Italy

Weekly Wednesday Travels: Poggibonsi

Most people hate Mondays. I don’t mind. For me they symbolize a new week of adventures and living life and laughing.

Wednesdays are my Monday equivalent.
I think about how it’s mid-week between classes, a repetitive pattern in which you know what to expect.
Last Wednesday,my first week of classes, I realized that Wednesday is a perfect day for spontaneous travel, seeing that I only have 1 morning class.

Why not explore Italy, take a train through Tuscany, pick towns and cities that have an interesting name?

Last Wednesday I looked at some train schedules and saw one that would leave in 1/2 hour, and stopp in a place called Poggibonsi. Sold, done deal.

I bought my bigliete de andate (I never buy ritorno too, because my travel is spontaneous and sporadic and who knows where I’ll end up at what time).

Looking out the window, sun peering through onto the Tuscan countryside, I realized no one knew my whereabouts. And then I realized that’s okay, they don’t need to. The “Why” isn’t something I feel like explaining to anyone but myself.

● DATA ENTRIES
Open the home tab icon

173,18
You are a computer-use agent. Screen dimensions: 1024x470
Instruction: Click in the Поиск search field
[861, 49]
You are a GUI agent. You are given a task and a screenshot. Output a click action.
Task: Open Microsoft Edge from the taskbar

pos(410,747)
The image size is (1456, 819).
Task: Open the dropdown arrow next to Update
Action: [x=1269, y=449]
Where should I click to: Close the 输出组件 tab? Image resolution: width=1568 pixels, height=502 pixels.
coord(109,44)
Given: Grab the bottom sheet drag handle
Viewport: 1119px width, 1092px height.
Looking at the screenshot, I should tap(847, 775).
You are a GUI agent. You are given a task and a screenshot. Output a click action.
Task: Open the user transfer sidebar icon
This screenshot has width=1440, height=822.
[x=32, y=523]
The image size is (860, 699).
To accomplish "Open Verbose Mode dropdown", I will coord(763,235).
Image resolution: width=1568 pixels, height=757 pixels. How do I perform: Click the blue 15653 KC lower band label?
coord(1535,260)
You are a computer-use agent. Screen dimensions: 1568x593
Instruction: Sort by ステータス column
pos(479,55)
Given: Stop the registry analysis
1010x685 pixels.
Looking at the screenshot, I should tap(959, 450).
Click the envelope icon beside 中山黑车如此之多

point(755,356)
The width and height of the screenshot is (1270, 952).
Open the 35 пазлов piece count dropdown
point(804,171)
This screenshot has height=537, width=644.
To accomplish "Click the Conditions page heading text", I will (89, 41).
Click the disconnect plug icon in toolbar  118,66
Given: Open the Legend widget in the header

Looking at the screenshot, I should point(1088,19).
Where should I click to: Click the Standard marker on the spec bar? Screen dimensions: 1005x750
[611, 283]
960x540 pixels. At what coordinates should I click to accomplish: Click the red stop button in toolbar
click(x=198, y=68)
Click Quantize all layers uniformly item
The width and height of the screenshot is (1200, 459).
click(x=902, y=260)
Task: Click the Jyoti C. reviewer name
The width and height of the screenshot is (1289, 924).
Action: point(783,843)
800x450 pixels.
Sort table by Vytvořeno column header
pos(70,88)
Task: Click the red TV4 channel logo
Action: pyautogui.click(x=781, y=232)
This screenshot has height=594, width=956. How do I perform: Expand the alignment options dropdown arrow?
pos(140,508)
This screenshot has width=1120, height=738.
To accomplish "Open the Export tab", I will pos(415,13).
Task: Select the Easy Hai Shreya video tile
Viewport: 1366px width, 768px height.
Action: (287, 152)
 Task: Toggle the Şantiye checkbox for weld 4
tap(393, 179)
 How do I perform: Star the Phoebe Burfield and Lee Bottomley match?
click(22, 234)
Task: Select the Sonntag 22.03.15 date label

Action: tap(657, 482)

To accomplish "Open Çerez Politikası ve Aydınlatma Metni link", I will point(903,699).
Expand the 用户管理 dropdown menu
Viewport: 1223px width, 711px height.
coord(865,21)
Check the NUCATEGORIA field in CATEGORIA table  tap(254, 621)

● AIM
Condense the paragraph of the Poggibonsi travel post that begins "Looking out the window" into one shorter sentence that keeps its main facts. The rows above have no connection to the Poggibonsi travel post.

● OUTPUT
Watching the sun light the Tuscan countryside through the window, I realized nobody knew where I was, and that this was fine, since I owe the "why" to no one but myself.